### TASKS TO COMPLETE
**1.** In the wedding photography guide, why do couples who understand the point about photography tend to budget more for it than they first expected? Answer in one to three sentences.
**2.** List every contract specific that the wedding photography guide recommends reviewing in a photography or videography contract before signing.

### PROVIDED TEXT

——

What to Look for in Contracts
Before signing, review these specifics in any photography or videography contract — our wedding vendor contract guide covers the full checklist across all vendor categories, but for photo and video specifically, focus on:
- Backup clause: What happens if the primary photographer has a medical emergency? Is a specific backup named, or is it vague? You want a named substitute with comparable portfolio work.
- Image delivery timeline: Stated in weeks, in writing. Verbal promises of "6-8 weeks" should be in the contract.
- Minimum image count: Many contracts specify "approximately" a range. Negotiate for a stated minimum.
- Raw files: Most photographers do not include raw (unedited) files as a standard deliverable. If you want them, negotiate this upfront — many photographers will not provide raws at all as a matter of professional policy.
- Publication rights: Photographers retain the right to publish your images in their portfolio and on social media unless you negotiate a privacy clause. Destination wedding clients and high-profile couples should address this explicitly.
Fitting Photography Into Your Wedding Budget
Photography and videography combined represent 10-15% of the average wedding budget nationally. On a $40,000 wedding, that means $4,000-$6,000 allocated to photo alone is within the expected range. On a $25,000 budget, something has to give — either the tier of photographer or the add-ons.
Our guide to creating a realistic wedding budget walks through how to allocate percentages across all vendor categories. One common framing: photography is the only vendor category that produces a permanent artifact. The flowers are gone by Sunday; the cake is eaten. The photos remain for decades. Couples who understand this tend to allocate more budget here than they initially expected to.
A full-service planner manages photographer vetting, contract review, and timeline coordination so you don't have to navigate this alone. Browse our directory by city or find a wedding planner near you to see which local planners have established relationships with vetted photographers and videographers in your market.
Frequently Asked Questions
- How much does wedding photography cost in 2026?
- The national average for wedding photography in 2026 is $3,500 to $5,500 for an established photographer covering a full wedding day (8-10 hours). Budget photographers start around $1,800, while high-demand photographers in major markets charge $8,000 to $15,000+. Region, experience, and deliverables drive the range.
- Should we book photo and video as a package or separately?
- Booking a photo-video package from the same studio usually saves 10-20% compared to hiring two separate vendors. The downside is less flexibility — if one side disappoints, you are locked in with both. Couples with a strong preference for a specific photographer often book them first, then source videography independently.

——

### PROVIDED MATERIAL
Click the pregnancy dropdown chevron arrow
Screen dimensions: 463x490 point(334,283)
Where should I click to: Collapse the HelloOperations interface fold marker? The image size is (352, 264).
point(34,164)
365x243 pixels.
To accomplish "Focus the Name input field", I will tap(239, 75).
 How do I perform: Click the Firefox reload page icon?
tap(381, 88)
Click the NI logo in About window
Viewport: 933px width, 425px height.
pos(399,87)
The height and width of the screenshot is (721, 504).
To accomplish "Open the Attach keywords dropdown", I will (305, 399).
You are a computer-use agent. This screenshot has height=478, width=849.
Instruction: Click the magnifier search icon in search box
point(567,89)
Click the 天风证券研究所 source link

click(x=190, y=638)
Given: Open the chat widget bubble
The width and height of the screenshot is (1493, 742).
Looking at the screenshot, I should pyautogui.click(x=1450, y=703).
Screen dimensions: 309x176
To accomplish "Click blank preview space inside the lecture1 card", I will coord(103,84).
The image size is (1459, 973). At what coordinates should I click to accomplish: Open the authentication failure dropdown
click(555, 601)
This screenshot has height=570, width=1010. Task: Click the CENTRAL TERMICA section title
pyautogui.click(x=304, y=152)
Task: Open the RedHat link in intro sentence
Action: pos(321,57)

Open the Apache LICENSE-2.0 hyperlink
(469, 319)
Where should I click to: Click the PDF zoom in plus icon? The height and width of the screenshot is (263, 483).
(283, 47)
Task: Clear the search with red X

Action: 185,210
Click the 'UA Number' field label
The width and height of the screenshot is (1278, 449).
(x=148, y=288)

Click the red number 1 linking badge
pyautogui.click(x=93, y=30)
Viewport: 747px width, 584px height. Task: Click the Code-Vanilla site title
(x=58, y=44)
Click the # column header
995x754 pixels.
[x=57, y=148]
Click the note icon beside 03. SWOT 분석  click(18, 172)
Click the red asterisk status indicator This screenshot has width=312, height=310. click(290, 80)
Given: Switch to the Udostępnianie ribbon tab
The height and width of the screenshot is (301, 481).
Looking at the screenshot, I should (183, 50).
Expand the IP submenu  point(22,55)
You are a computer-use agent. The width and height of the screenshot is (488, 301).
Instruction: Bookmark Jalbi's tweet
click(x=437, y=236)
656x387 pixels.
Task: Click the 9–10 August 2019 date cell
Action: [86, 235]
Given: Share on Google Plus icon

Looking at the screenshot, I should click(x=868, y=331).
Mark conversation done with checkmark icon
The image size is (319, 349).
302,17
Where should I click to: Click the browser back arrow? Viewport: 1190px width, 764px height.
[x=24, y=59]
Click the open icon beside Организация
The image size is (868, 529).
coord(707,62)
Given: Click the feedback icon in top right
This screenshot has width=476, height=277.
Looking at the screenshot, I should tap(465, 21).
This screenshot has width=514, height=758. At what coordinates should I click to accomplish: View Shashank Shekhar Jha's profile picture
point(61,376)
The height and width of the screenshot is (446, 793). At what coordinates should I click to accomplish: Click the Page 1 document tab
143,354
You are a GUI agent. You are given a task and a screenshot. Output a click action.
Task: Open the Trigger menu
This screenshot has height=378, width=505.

——

### SOLUTIONS TO THE EXERCISE
**1.** Photography is the only vendor category that produces a permanent artifact. The flowers are gone by Sunday and the cake is eaten, but the photos remain for decades.

**2.**
- Backup clause
- Image delivery timeline
- Minimum image count
- Raw files
- Publication rights